Fortunately, we've only caught 182,602 lbs of the allowable 653,575 pounds of bluefish for the year and only 653,201 pounds of the allowable 1, 107,118 pounds of striped bass for the year. So the Obamas are in luck. We hope they'll choose one of these fish over something like the poor bedeviled codfish, which is still being overfished on George's bank.

2009-08-15-striper1athebigguy_1.jpg

But what do the rest of us do on a given weeknight? I had to raise my hand at the end of Mr. Doty's presentation and ask. When we go into the fish market, how do we know what the best choice is? The answer is embarrassingly simple. We ask the fishmonger. And here's why.

Yes, we want to eat fish from sustainable fisheries, but, according to the Slow Fish folks, choosing local fish is also important. If we buy fish from local fishermen who own their own boats (up in Menemsha, where most of the Vineyard's fisherman dock, the limit on boat length is 72 feet), we're not just helping the local economy. These guys, unlike their giant corporate (or international) counterparts, are not overfishing or cleaning out huge stocks of fish. Just like buying local produce is often a better bet than organic produce shipped from half-way around the world, local fish makes sense. And your local fishmonger will be happy to tell you what that fish is.
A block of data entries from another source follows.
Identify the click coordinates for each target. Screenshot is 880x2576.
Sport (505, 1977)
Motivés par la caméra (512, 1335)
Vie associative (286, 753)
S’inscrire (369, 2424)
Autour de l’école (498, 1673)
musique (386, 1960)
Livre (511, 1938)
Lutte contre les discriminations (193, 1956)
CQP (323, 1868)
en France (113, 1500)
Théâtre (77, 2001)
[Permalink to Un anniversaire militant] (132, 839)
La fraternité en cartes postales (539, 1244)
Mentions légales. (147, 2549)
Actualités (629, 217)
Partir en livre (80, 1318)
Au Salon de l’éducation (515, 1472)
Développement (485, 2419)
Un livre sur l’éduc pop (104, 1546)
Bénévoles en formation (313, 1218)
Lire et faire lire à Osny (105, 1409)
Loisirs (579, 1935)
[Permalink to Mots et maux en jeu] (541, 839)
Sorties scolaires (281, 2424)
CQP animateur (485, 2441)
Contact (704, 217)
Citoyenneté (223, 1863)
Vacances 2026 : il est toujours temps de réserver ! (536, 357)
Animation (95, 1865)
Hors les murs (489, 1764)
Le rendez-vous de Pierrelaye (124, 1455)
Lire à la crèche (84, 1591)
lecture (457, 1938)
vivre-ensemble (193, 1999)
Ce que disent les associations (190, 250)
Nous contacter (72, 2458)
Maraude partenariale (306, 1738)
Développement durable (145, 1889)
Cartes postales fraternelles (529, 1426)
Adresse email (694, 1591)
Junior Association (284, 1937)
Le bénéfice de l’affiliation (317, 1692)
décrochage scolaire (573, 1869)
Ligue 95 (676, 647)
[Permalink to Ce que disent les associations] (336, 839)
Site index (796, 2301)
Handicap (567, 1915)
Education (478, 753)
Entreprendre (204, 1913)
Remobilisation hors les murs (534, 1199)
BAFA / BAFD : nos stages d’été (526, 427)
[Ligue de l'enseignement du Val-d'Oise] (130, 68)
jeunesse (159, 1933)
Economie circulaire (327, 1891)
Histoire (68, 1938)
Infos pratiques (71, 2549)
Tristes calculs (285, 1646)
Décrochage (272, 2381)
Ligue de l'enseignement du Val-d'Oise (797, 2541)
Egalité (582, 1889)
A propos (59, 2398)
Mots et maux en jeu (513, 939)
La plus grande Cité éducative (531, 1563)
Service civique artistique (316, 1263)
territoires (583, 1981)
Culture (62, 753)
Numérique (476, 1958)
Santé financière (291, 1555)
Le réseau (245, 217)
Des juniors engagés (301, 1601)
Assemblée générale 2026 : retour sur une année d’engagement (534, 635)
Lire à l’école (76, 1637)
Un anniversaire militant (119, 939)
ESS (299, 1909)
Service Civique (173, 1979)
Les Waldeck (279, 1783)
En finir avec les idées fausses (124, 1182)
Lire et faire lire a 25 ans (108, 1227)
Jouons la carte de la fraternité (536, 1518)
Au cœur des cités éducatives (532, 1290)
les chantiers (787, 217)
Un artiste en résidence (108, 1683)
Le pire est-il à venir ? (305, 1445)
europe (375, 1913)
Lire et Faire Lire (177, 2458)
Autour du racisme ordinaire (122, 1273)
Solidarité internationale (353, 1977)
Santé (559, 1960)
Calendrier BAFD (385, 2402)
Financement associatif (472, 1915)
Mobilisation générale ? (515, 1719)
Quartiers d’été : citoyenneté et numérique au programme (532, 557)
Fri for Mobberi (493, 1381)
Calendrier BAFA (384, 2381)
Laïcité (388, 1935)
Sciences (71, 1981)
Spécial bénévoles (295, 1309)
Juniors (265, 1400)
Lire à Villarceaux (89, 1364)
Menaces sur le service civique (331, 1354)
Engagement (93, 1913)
But what if you don't live near a source of fresh fish? Your next best bet is to download a copy of one of the Monterey Bay Aquarium's custom Seafood Watch guides. There's one for every area of the country, and it will tell you which fish (farmed included) are your best choices. Even if you only add one night of fish to your dinner repertoire each week, you're cutting down on your carbon footprint, adding all those cancer and heart-attack preventing Omega-3 fatty acids to your diet (lower health insurance rates!), and casting a vote against bad beef. You can do that wherever you live.